Stored items:
Start of Block
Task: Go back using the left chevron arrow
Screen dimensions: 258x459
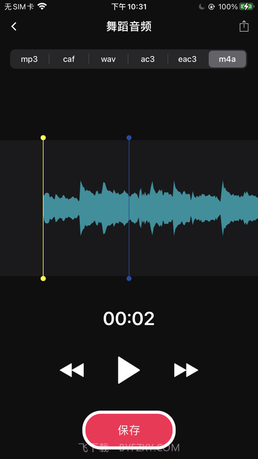Action: [13, 27]
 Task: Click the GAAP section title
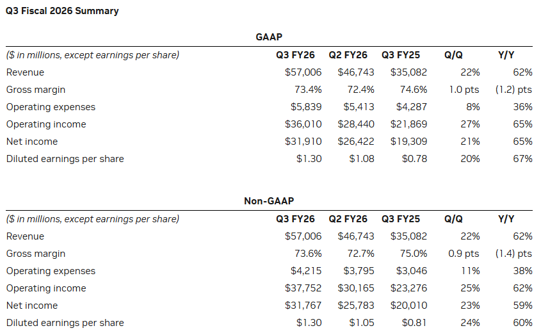269,38
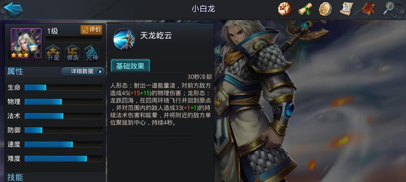Click the 生命 health stat bar
The height and width of the screenshot is (182, 406).
[63, 87]
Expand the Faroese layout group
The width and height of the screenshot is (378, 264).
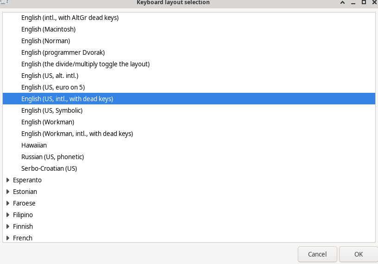click(8, 203)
End of Block
Instructions to follow => Repeat the records in full, exactly as they appear, without the pictures.

Solution for this problem =>
Task: Go back using the left chevron arrow
Screen dimensions: 258x459
Action: [13, 27]
 Task: Click the GAAP section title
269,38
Click the 生命 health stat bar
The height and width of the screenshot is (182, 406).
[63, 87]
Expand the Faroese layout group
The width and height of the screenshot is (378, 264).
click(8, 203)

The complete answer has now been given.